The Badge of Christianity
This is exactly the reason for the emphasis on unselfishness. Do people really want to be saved? The reason often boils down to the basic notion of self-preservation—a motivation that is understandable, but not necessarily motivated by God. Surely many of the “bad guys” throughout history still wanted to continue to exist; just not on God's terms (thus, their path as bad guys). The difference is some are willing to commit themselves to doing righteousness and some are not. Some are willing to commit themselves to doing unselfishness, and some only to selfishness.
In that light, consider this thought: “The badge of Christianity is not an outward sign, not the wearing of a cross or a crown, but it is that which reveals the union of man with God. By the power of His grace manifested in the transformation of character the world is to be convinced that God has sent His Son as its Redeemer. No other influence that can surround the human soul has such power as the influence of an unselfish life. The strongest argument in favor of the gospel is a loving and lovable Christian.” (Ellen G. White, Counsels on Sabbath School Work, p. 100). We think of a badge as an emblem that is worn. I prefer Mrs. White's definition.
Think about it. According to her, the badge of Christianity is that which reveals a condition or quality. She says it is “that which reveals the union of man with God.” It is not something that we have the moral power to make real on our own. God must intervene, but He refuses to intervene past the point of human choice. He will intervene to bring us to the point where we can choose Him, but if we refuse Him, He will not enforce His kingdom upon us.
Unselfishness is a condition or quality that is unavailable to us in ourselves. Therefore the next sentence: “By the power of His grace manifested in the transformation of character the world is to be convinced that God has sent His Son as its Redeemer.” God's model of the gospel is more transformative than legal, more regenerative than relational. God's power is to be manifested in our changed characters. This is God's major evidence that Christ is Redeemer.
Jesus is Always the Evidence
Mind you, Jesus is always the evidence. Two thousand years ago He was the evidence in Jesus Christ of Nazareth. Today, He is still the evidence; He still lives; today His purpose is to live in the last generation of Christians. Through the dwelling of the Holy Spirit in believers, the character of Christ is to be reproduced in us. And that means an unselfish character influencing me, flowing out from me into the world. “Ye are My witnesses,” (Isaiah 43:10), says God.
Are we?
Remember, “No other influence that can surround the human soul has such power as the influence of an unselfish life. The strongest argument in favor of the gospel is a loving and lovable Christian.” So I say again, Jesus is still the evidence—but Jesus in us.

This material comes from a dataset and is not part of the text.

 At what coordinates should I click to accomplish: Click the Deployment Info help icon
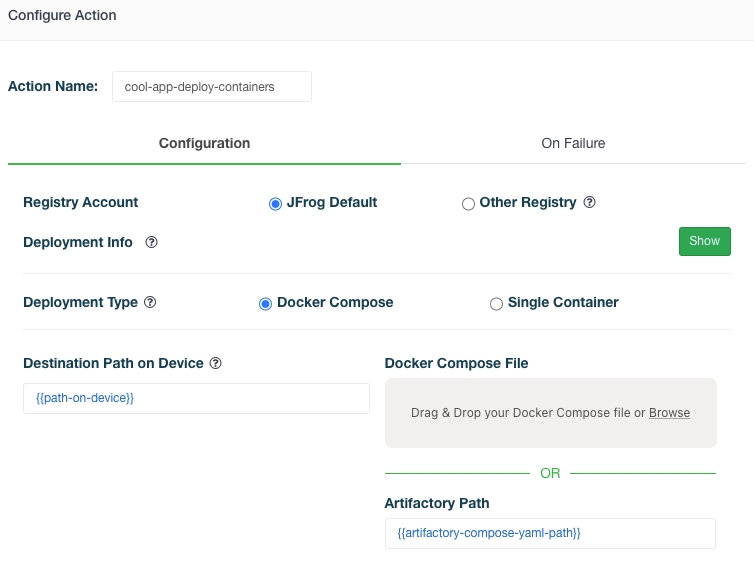point(152,242)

Jesus came and lived in human flesh just exactly like ours, and was victorious. Or, we could say, Jesus came and lived in human flesh just exactly like ours, and was unselfish. These statements are equally correct, but one tells what the victory is victory over. It is a victory over unselfishness. But Satan disputes Jesus' victory, His unselfish life. “Mitigating circumstances!” he says, “Tampering with the evidence! Misrepresentation!” “Jesus was God,” he claims; “His flesh was somehow different from our own.” Somehow, He was specially enabled to resist the downward pull of the broken human nature He bore. His example for us doesn't count because He is different from us.
Unselfishness in the Human Nature Which We Now Have
But inspiration comes back, and says, “Jesus, our precious Saviour, was the majesty of heaven. But what a life was His, marked with self-denial, with love, with tenderest compassion for the fallen race! He was a man of sorrows, and acquainted with grief. With His own special sorrows?—No; but with the griefs and sorrows of men. Jesus was a living illustration of what man must become. That which He experienced and exemplified in His life He expects us to practise in our lives.” (Review and Herald, October 20, 1896).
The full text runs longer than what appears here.